DESCRIPTION OF THE TASK
Return each line exactly as written. Begin with the first line of the entries and end with the line that has "You are a computer-use agent. The height".

EXERCISE DATA
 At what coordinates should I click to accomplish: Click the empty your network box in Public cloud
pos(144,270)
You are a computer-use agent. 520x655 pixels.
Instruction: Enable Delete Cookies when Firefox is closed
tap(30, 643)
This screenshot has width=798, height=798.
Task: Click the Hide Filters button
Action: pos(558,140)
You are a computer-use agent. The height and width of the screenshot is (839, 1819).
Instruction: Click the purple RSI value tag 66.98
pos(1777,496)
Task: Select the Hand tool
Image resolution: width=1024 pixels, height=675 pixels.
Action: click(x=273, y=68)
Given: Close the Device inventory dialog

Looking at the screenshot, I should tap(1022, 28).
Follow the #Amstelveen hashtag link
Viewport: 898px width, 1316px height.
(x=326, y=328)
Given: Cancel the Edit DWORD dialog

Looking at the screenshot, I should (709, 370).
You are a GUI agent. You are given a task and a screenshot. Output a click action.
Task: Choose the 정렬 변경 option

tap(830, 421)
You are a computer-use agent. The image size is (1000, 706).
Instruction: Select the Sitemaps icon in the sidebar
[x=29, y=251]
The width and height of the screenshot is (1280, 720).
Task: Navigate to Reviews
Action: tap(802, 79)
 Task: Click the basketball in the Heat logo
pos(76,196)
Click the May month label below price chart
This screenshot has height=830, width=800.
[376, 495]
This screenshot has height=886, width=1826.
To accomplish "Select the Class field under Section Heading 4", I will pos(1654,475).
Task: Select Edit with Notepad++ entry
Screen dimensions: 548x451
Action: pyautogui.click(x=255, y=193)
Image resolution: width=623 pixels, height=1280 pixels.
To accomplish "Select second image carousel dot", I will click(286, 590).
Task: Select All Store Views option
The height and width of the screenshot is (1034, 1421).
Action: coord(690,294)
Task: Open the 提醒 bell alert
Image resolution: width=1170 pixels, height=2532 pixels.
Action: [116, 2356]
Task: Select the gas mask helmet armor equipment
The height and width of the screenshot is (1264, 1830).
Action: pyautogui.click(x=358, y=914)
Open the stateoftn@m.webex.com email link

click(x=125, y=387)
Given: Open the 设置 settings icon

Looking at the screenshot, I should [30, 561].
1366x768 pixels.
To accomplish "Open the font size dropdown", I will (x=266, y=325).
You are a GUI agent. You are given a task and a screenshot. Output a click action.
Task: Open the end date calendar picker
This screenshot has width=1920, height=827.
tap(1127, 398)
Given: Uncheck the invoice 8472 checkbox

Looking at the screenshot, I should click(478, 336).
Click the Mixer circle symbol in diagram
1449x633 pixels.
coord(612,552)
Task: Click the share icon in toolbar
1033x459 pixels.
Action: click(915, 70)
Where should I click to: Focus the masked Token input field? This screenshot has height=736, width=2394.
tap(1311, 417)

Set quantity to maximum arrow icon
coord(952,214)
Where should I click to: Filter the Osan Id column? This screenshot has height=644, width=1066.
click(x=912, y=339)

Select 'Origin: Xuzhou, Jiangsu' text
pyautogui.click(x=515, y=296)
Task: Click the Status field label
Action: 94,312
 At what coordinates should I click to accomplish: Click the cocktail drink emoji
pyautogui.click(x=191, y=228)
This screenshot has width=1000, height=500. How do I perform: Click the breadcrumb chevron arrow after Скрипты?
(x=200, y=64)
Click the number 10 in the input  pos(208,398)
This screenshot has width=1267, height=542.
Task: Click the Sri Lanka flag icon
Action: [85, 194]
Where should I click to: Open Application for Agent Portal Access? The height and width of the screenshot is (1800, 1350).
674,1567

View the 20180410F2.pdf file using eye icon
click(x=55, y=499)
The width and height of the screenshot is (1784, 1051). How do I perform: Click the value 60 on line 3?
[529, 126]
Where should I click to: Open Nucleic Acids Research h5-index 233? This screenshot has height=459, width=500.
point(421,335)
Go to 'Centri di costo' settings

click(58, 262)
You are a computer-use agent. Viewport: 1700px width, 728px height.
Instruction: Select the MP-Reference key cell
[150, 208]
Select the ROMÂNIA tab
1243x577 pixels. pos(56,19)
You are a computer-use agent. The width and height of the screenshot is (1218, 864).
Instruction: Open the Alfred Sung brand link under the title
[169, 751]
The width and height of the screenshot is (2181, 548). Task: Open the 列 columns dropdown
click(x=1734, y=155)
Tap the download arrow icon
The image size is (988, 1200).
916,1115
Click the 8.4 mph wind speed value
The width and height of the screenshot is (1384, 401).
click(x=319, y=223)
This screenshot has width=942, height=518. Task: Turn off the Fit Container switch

ANSWER SPACE
 At what coordinates should I click to accomplish: Click the empty your network box in Public cloud
pos(144,270)
You are a computer-use agent. 520x655 pixels.
Instruction: Enable Delete Cookies when Firefox is closed
tap(30, 643)
This screenshot has width=798, height=798.
Task: Click the Hide Filters button
Action: pos(558,140)
You are a computer-use agent. The height and width of the screenshot is (839, 1819).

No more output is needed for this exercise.